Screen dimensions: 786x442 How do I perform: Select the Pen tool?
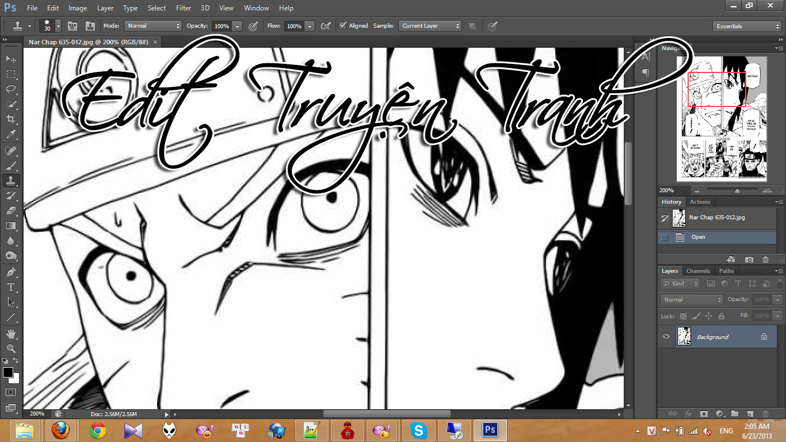(11, 272)
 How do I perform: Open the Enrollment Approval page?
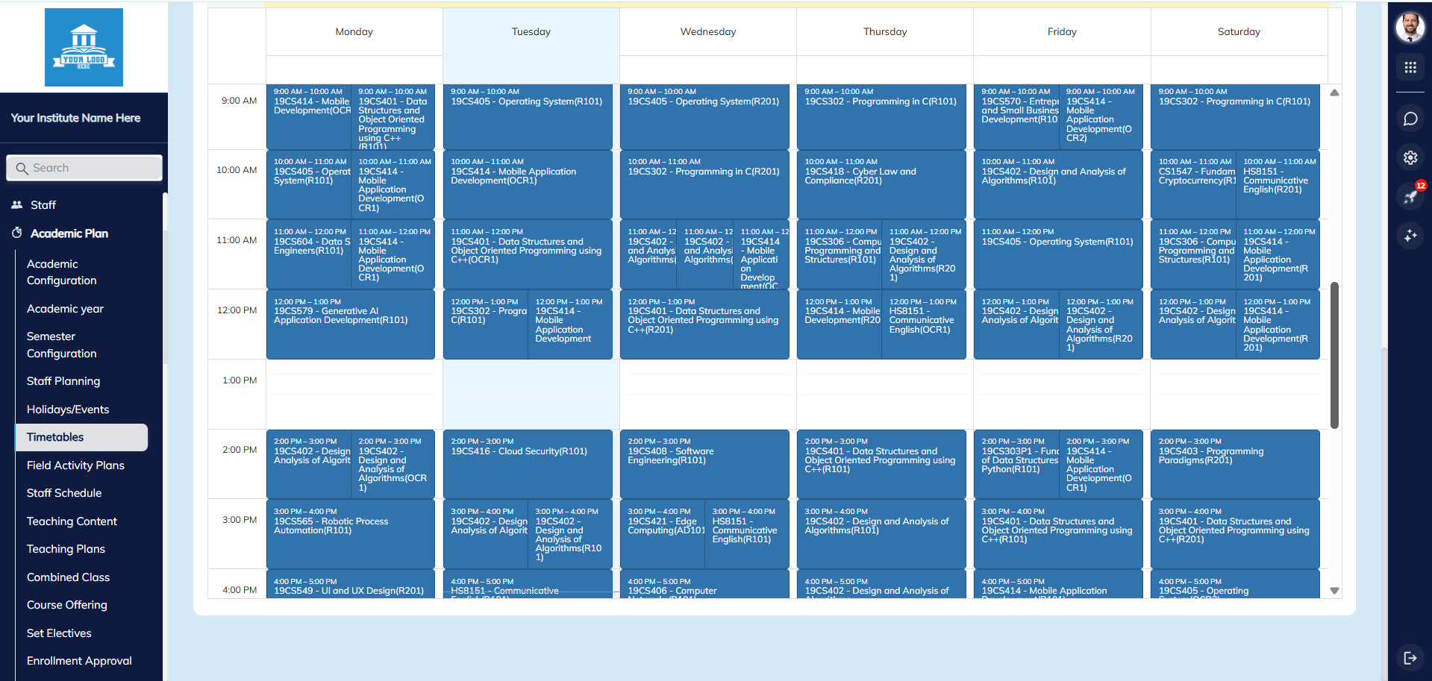pyautogui.click(x=79, y=661)
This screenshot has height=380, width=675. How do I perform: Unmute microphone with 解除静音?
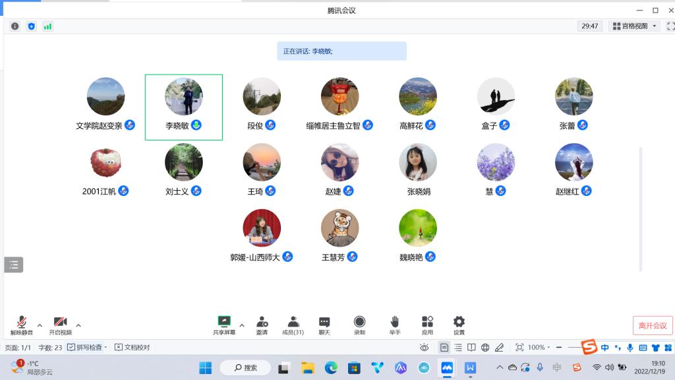(x=21, y=323)
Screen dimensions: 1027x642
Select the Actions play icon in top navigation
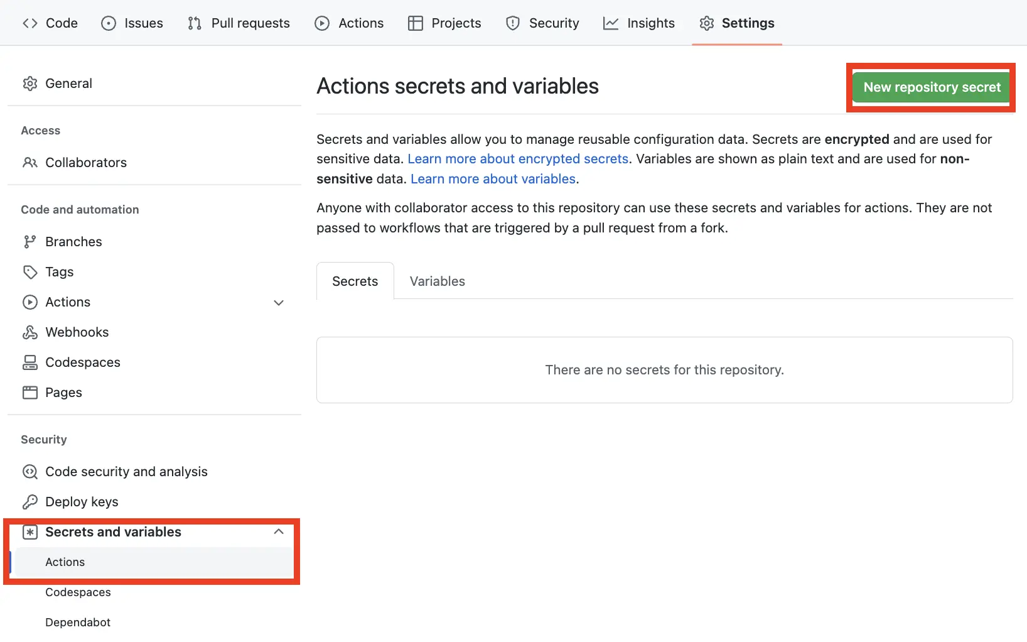(321, 23)
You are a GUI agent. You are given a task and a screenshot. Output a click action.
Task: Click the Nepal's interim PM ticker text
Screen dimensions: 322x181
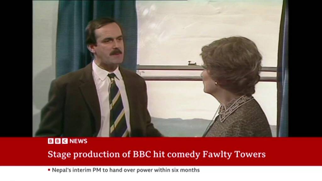pos(126,170)
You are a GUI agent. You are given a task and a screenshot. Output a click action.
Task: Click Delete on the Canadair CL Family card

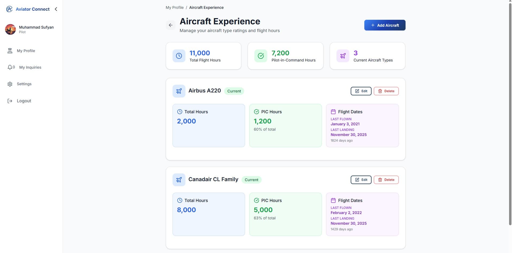pyautogui.click(x=386, y=180)
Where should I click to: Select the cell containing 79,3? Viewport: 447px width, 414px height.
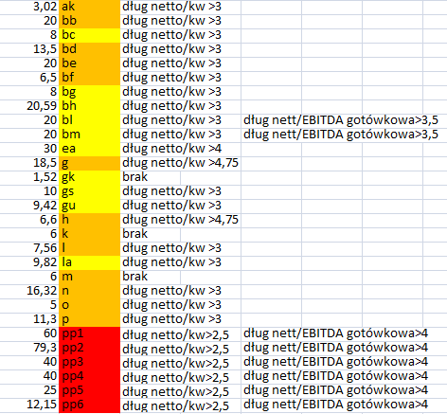tap(29, 348)
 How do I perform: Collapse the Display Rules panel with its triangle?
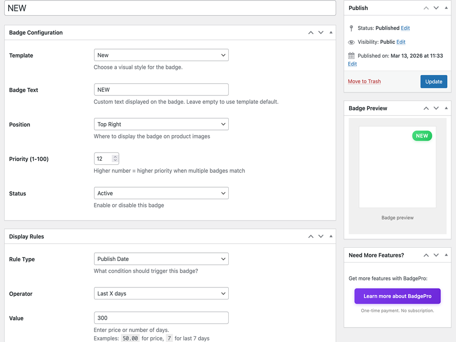tap(331, 236)
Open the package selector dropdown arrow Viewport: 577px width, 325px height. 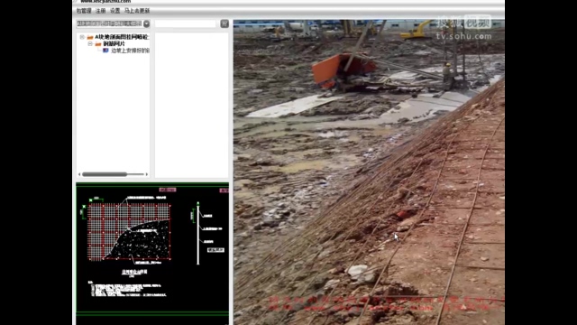(x=146, y=24)
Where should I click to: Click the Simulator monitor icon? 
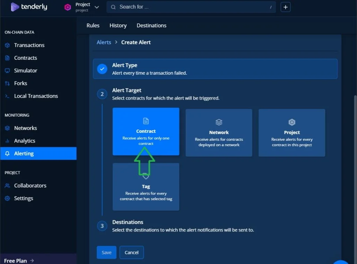[7, 71]
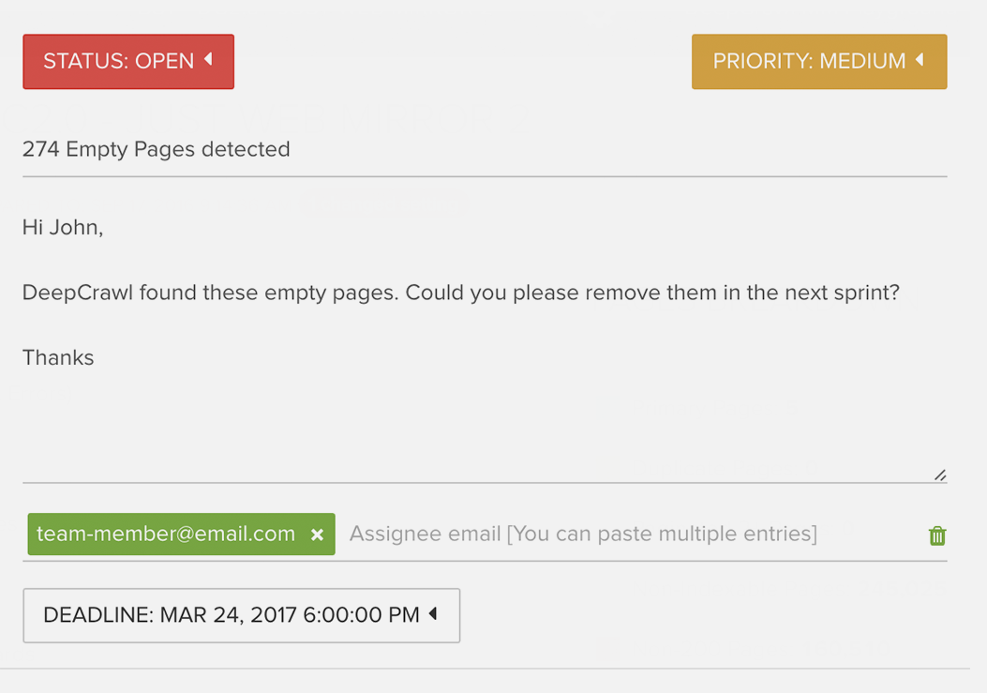Viewport: 987px width, 693px height.
Task: Select the team-member@email.com tag
Action: coord(166,535)
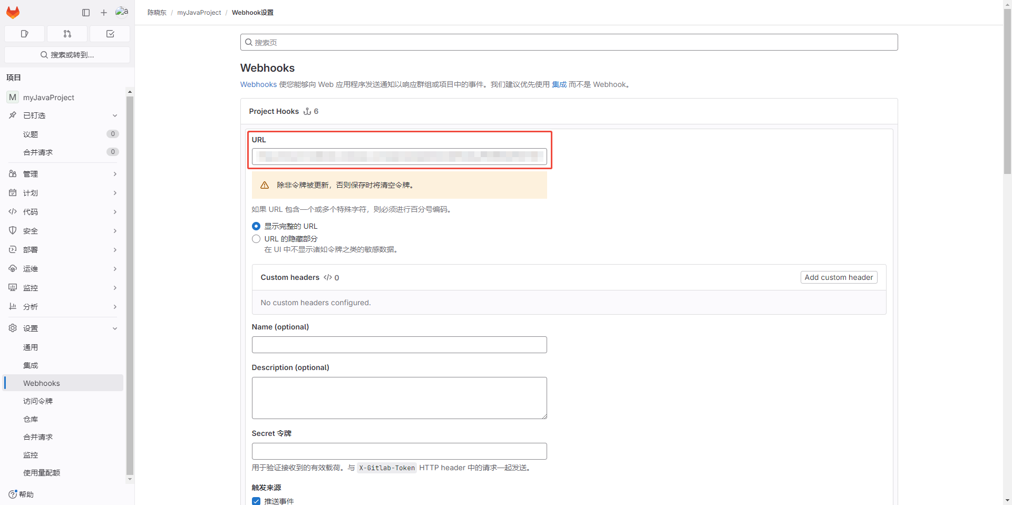Click the plus create-new icon
1012x505 pixels.
point(104,13)
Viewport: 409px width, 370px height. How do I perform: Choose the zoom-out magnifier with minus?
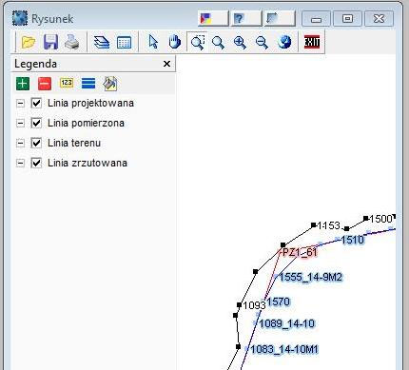[262, 42]
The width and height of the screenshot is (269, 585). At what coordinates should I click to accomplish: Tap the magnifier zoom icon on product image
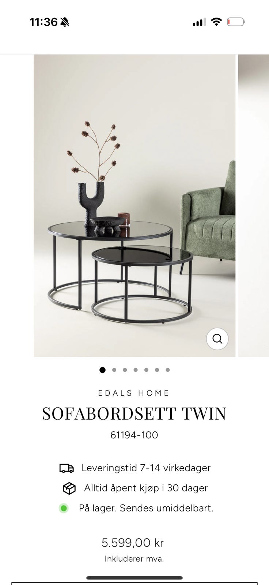click(217, 339)
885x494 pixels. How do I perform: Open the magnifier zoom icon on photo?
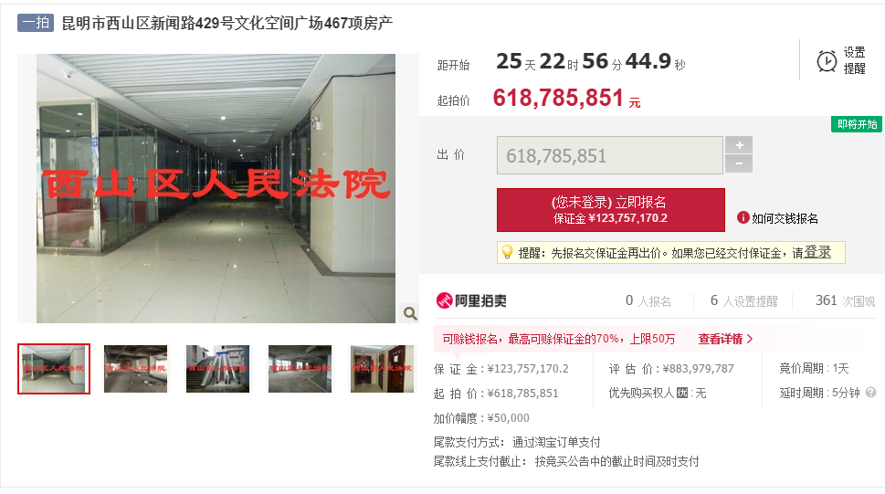coord(410,313)
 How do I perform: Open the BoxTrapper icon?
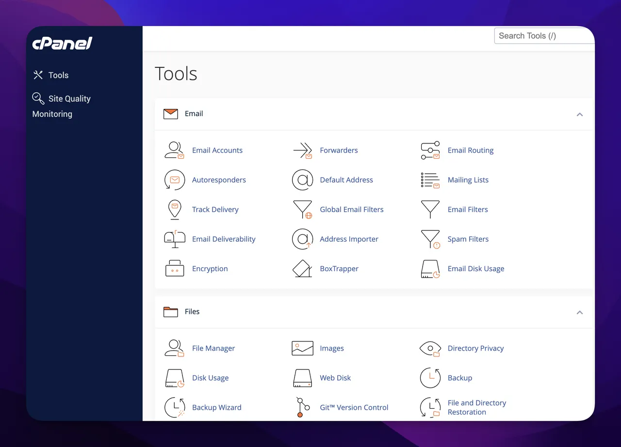302,268
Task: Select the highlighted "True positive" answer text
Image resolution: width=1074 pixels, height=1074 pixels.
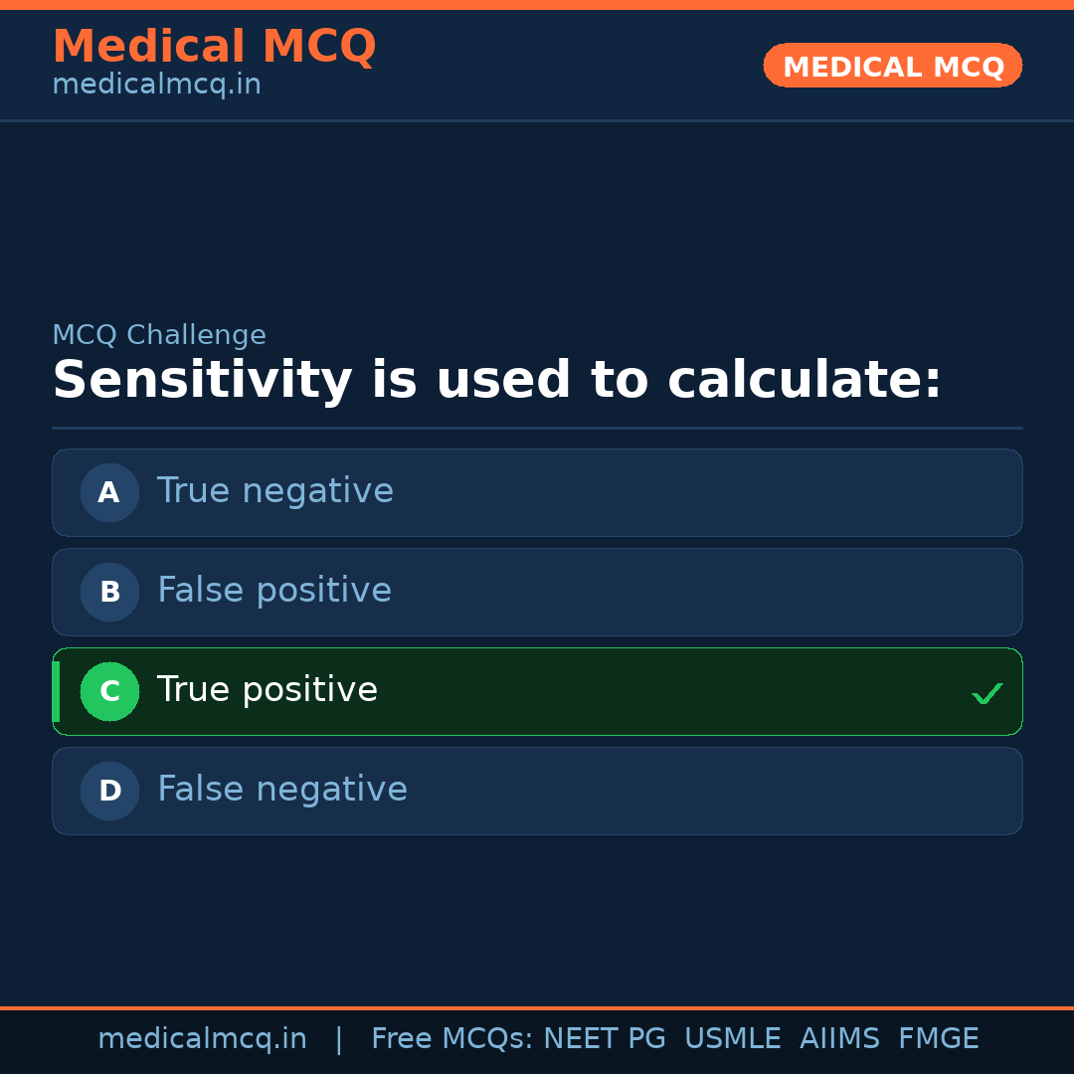Action: pos(267,690)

────

Problem to solve:
Count the lines in the rows above that contain the string "screenshot", treating case as significant. Reply with the number only.

Written solution:
4